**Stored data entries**
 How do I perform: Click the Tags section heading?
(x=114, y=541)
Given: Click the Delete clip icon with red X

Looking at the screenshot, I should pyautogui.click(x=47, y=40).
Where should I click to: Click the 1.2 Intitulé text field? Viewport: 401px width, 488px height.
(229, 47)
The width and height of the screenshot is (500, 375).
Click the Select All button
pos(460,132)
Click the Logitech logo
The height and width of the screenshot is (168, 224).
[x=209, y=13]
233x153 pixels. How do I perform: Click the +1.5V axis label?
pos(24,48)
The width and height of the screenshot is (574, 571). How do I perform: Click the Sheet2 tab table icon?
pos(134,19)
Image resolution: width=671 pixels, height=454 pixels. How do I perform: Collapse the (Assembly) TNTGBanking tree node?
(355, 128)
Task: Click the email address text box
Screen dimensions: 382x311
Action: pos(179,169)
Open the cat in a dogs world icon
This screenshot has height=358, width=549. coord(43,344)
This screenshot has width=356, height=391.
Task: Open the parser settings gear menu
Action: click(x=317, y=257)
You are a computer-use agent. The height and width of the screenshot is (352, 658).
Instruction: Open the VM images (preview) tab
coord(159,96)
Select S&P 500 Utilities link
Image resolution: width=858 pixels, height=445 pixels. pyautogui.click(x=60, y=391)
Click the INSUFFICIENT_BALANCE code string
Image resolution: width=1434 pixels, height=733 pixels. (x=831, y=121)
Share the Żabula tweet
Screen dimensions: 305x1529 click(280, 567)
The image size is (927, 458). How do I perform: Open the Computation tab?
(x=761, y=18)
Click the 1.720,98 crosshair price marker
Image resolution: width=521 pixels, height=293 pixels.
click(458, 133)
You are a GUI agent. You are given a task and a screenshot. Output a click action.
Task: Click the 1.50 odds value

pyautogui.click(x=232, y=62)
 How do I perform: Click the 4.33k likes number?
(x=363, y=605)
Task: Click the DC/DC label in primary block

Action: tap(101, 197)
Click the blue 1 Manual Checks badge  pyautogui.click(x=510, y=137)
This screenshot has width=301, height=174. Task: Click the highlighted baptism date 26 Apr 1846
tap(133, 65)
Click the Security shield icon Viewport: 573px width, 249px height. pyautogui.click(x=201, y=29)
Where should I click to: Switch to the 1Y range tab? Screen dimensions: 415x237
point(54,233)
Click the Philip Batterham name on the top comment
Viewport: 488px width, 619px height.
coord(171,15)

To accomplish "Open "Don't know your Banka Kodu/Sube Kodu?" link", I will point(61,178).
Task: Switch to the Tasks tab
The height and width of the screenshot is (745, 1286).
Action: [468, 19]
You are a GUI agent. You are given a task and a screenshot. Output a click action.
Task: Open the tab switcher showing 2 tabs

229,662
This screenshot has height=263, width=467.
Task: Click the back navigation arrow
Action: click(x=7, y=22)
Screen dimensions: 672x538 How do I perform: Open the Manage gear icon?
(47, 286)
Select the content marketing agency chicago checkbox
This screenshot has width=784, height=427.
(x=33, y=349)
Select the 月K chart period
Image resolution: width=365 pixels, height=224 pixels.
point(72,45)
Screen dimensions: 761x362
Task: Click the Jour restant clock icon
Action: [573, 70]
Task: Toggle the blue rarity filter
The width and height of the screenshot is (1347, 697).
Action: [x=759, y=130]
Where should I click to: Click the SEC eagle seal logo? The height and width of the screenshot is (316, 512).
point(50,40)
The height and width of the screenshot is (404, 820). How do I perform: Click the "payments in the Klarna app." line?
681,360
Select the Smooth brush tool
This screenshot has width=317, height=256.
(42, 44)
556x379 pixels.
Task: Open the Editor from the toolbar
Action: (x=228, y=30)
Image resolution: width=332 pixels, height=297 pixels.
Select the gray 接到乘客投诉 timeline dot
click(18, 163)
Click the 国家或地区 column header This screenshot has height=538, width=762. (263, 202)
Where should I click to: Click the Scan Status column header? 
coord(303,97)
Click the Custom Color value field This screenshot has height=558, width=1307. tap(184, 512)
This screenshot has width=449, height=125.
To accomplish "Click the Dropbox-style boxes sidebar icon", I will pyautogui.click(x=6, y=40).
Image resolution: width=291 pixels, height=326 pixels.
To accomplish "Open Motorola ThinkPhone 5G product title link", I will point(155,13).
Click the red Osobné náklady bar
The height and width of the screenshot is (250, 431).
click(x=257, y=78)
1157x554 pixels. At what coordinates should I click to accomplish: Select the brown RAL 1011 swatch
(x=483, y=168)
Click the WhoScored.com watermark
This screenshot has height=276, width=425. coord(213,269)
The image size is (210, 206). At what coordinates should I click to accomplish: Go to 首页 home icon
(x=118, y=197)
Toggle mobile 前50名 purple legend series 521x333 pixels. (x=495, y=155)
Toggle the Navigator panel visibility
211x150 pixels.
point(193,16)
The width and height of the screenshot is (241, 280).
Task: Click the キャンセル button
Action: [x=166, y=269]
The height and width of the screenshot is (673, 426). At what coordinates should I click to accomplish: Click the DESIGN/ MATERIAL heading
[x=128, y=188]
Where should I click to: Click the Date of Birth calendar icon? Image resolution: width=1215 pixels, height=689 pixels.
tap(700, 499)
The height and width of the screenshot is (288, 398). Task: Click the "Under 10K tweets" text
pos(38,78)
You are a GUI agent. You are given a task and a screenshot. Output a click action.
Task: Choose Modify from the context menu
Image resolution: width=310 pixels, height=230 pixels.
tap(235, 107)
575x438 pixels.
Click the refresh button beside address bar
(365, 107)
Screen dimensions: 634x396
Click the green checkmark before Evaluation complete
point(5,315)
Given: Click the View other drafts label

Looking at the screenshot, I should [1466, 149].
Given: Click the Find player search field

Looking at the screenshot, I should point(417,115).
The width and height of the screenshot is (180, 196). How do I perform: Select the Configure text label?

**WORK ORDER**
Your task is to extract all of the records exactly.

**RESULT**
 How do I perform: Click the Tags section heading?
(x=114, y=541)
Given: Click the Delete clip icon with red X

Looking at the screenshot, I should pyautogui.click(x=47, y=40).
Where should I click to: Click the 1.2 Intitulé text field? Viewport: 401px width, 488px height.
(229, 47)
The width and height of the screenshot is (500, 375).
Click the Select All button
pos(460,132)
Click the Logitech logo
The height and width of the screenshot is (168, 224).
[x=209, y=13]
233x153 pixels. How do I perform: Click the +1.5V axis label?
pos(24,48)
The width and height of the screenshot is (574, 571). How do I perform: Click the Sheet2 tab table icon?
pos(134,19)
Image resolution: width=671 pixels, height=454 pixels. How do I perform: Collapse the (Assembly) TNTGBanking tree node?
(355, 128)
Task: Click the email address text box
Screen dimensions: 382x311
Action: pos(179,169)
Open the cat in a dogs world icon
This screenshot has height=358, width=549. coord(43,344)
This screenshot has width=356, height=391.
Task: Open the parser settings gear menu
Action: click(x=317, y=257)
You are a computer-use agent. The height and width of the screenshot is (352, 658).
Instruction: Open the VM images (preview) tab
coord(159,96)
Select S&P 500 Utilities link
Image resolution: width=858 pixels, height=445 pixels. pyautogui.click(x=60, y=391)
Click the INSUFFICIENT_BALANCE code string
Image resolution: width=1434 pixels, height=733 pixels. (x=831, y=121)
Share the Żabula tweet
Screen dimensions: 305x1529 click(280, 567)
The image size is (927, 458). How do I perform: Open the Computation tab?
(x=761, y=18)
Click the 1.720,98 crosshair price marker
Image resolution: width=521 pixels, height=293 pixels.
click(458, 133)
You are a GUI agent. You are given a task and a screenshot. Output a click action.
Task: Click the 1.50 odds value

pyautogui.click(x=232, y=62)
 How do I perform: Click the 4.33k likes number?
(x=363, y=605)
Task: Click the DC/DC label in primary block

Action: tap(101, 197)
Click the blue 1 Manual Checks badge  pyautogui.click(x=510, y=137)
This screenshot has width=301, height=174. Task: Click the highlighted baptism date 26 Apr 1846
tap(133, 65)
Click the Security shield icon Viewport: 573px width, 249px height. pyautogui.click(x=201, y=29)
Where should I click to: Switch to the 1Y range tab? Screen dimensions: 415x237
point(54,233)
Click the Philip Batterham name on the top comment
Viewport: 488px width, 619px height.
coord(171,15)

To accomplish "Open "Don't know your Banka Kodu/Sube Kodu?" link", I will point(61,178).
Task: Switch to the Tasks tab
The height and width of the screenshot is (745, 1286).
Action: [468, 19]
You are a GUI agent. You are given a task and a screenshot. Output a click action.
Task: Open the tab switcher showing 2 tabs

229,662
This screenshot has height=263, width=467.
Task: Click the back navigation arrow
Action: click(x=7, y=22)
Screen dimensions: 672x538 How do I perform: Open the Manage gear icon?
(47, 286)
Select the content marketing agency chicago checkbox
This screenshot has width=784, height=427.
(x=33, y=349)
Select the 月K chart period
Image resolution: width=365 pixels, height=224 pixels.
point(72,45)
Screen dimensions: 761x362
Task: Click the Jour restant clock icon
Action: [573, 70]
Task: Toggle the blue rarity filter
The width and height of the screenshot is (1347, 697).
Action: [x=759, y=130]
Where should I click to: Click the SEC eagle seal logo? The height and width of the screenshot is (316, 512).
point(50,40)
The height and width of the screenshot is (404, 820). How do I perform: Click the "payments in the Klarna app." line?
681,360
Select the Smooth brush tool
This screenshot has width=317, height=256.
(42, 44)
556x379 pixels.
Task: Open the Editor from the toolbar
Action: (x=228, y=30)
Image resolution: width=332 pixels, height=297 pixels.
Select the gray 接到乘客投诉 timeline dot
click(18, 163)
Click the 国家或地区 column header This screenshot has height=538, width=762. (263, 202)
Where should I click to: Click the Scan Status column header? 
coord(303,97)
Click the Custom Color value field This screenshot has height=558, width=1307. tap(184, 512)
This screenshot has width=449, height=125.
To accomplish "Click the Dropbox-style boxes sidebar icon", I will pyautogui.click(x=6, y=40).
Image resolution: width=291 pixels, height=326 pixels.
To accomplish "Open Motorola ThinkPhone 5G product title link", I will point(155,13).
Click the red Osobné náklady bar
The height and width of the screenshot is (250, 431).
click(x=257, y=78)
1157x554 pixels. At what coordinates should I click to accomplish: Select the brown RAL 1011 swatch
(x=483, y=168)
Click the WhoScored.com watermark
This screenshot has height=276, width=425. coord(213,269)
The image size is (210, 206). At what coordinates should I click to accomplish: Go to 首页 home icon
(x=118, y=197)
Toggle mobile 前50名 purple legend series 521x333 pixels. (x=495, y=155)
Toggle the Navigator panel visibility
211x150 pixels.
point(193,16)
The width and height of the screenshot is (241, 280).
Task: Click the キャンセル button
Action: [x=166, y=269]
The height and width of the screenshot is (673, 426). At what coordinates should I click to accomplish: Click the DESIGN/ MATERIAL heading
[x=128, y=188]
Where should I click to: Click the Date of Birth calendar icon? Image resolution: width=1215 pixels, height=689 pixels.
tap(700, 499)
The height and width of the screenshot is (288, 398). Task: Click the "Under 10K tweets" text
pos(38,78)
You are a GUI agent. You are given a task and a screenshot. Output a click action.
Task: Choose Modify from the context menu
Image resolution: width=310 pixels, height=230 pixels.
tap(235, 107)
575x438 pixels.
Click the refresh button beside address bar
(365, 107)
Screen dimensions: 634x396
Click the green checkmark before Evaluation complete
point(5,315)
Given: Click the View other drafts label

Looking at the screenshot, I should [1466, 149].
Given: Click the Find player search field

Looking at the screenshot, I should point(417,115).
The width and height of the screenshot is (180, 196). How do I perform: Select the Configure text label?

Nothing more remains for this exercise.